The deadly power of patriarchy
by Robyn Wolfson Vorster
You can say one thing about Donald J. Trump, he has certainly got people talking: foreign policy, immigration, economics, trade relations, armed conflict, global warming, the independence of media, abortion and patriarchy, you name the topic and Trump will provide the perfect segue into the conversation.
South Africa is no exception. Our own presidential aspirant ended her stay as AU commission chairperson with a public warning about Trump’s policies on climate change and women’s rights. She stopped short of challenging his patriarchal approach though, which is not surprising; patriarchy is an unmentionable topic here at home. Perhaps we can conclude that as much as the issue needs airtime, among key government officials, patriarchy is like Fight Club, and everyone knows the first rule…
The notable exception is Dlamini-Zuma’s colleague and fellow diner at the AU send-off, Bathabile Dlamini, who has spoken and written extensively about the subject, most recently in a forthright and challenging article first published on ANC Today. It seems fitting, given her dual role as Minister of Social Development and Head of the ANC Women’s League. But, what is perplexing is that the woman tasked with developing strategy, policy and education frameworks for social development chose to address the issue through what is effectively an opinion piece to her party. Equally perplexing is the minister’s unwavering support for the ultimate patriarch, while lamenting patriarchy’s power in our society and the family.
So, I wonder what (if anything) would persuade these powerful women to actively, practically and credibly address the topic. My own tipping point wasn’t Trump, it was an appalling child murder, a startling yet largely ignored study on child rape, a comedian’s revealing story and a rather telling Russian parliamentary ruling.

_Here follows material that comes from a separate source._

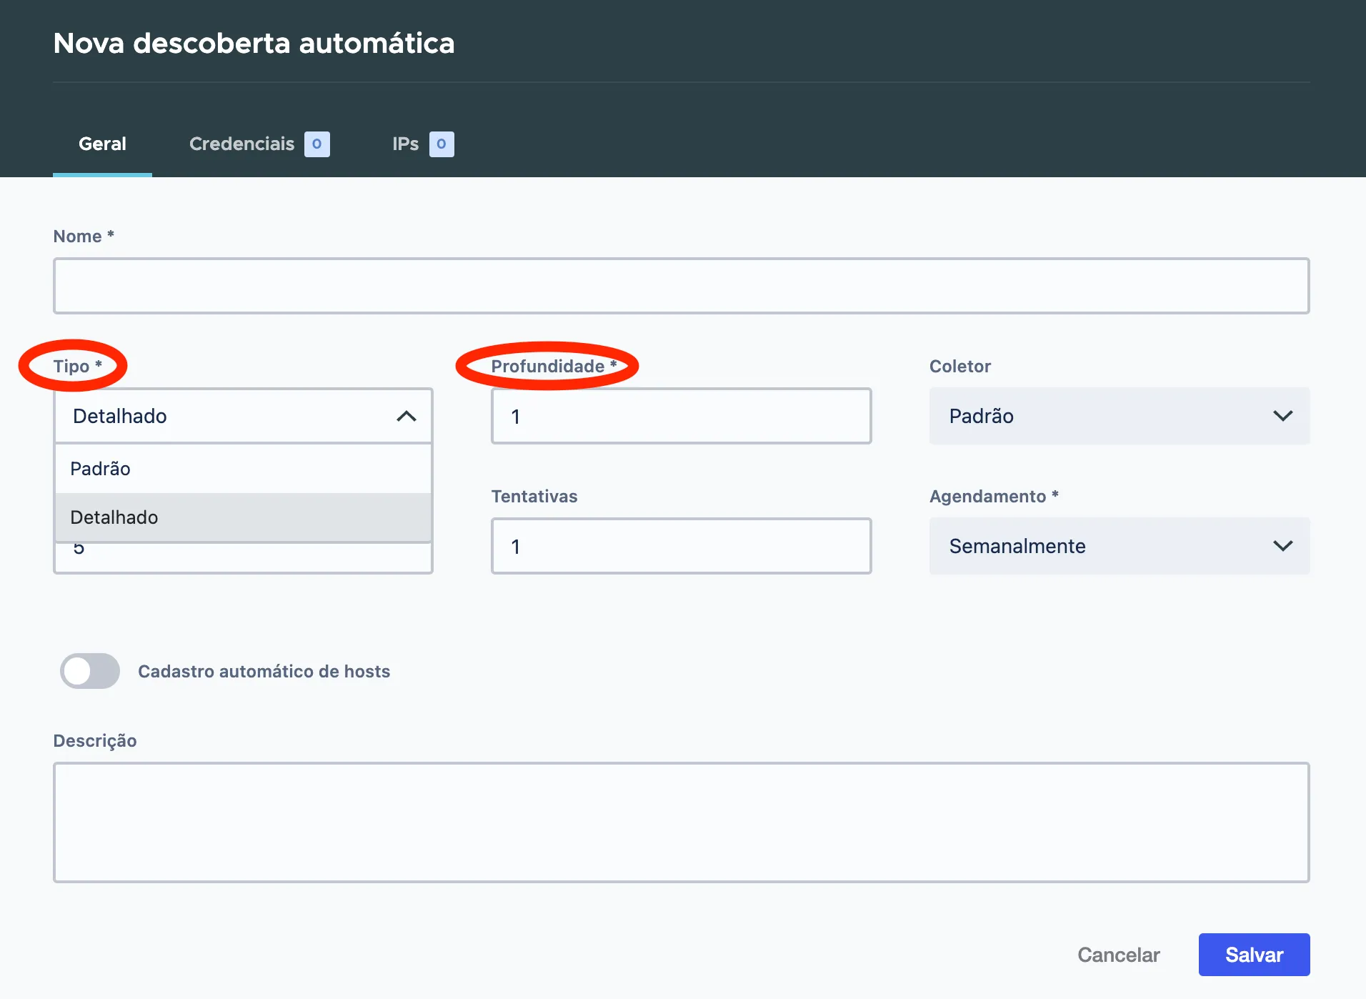
Task: Click the Salvar button
Action: click(x=1254, y=955)
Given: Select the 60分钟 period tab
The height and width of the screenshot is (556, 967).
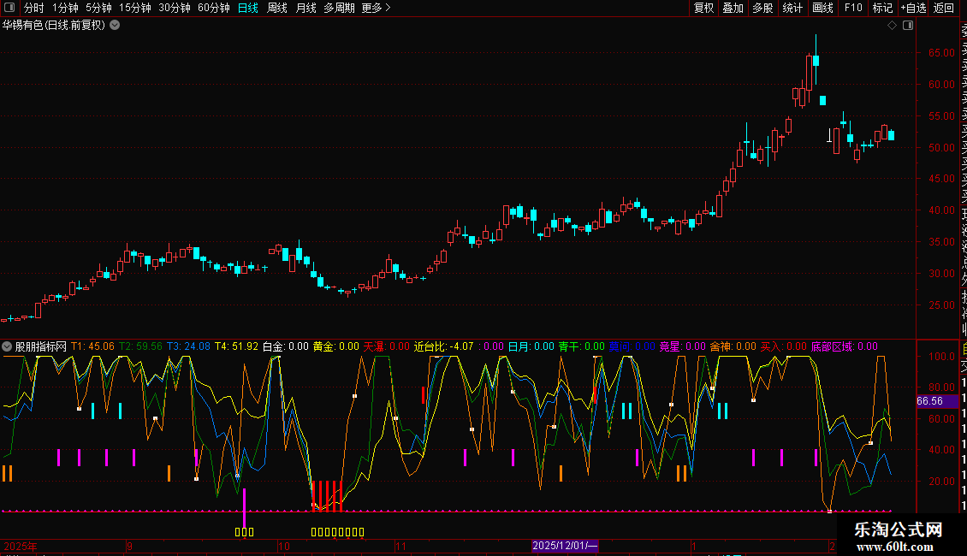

Patriarchy is defined as a social organisation (a family, clan or country) where males are the “supreme authority” (think Jacob Zuma or Donald J), and where power is held by men through cultural norms and customs that favour them and withhold favour from women. Patriarchy is evident not only in the subjugation of women, but also in men feeling entitled to respect, to sex, and to be in control (over households, businesses, political systems or even countries). Crucially, patriarchy results in men exercising power (sometimes physically), over both women and children.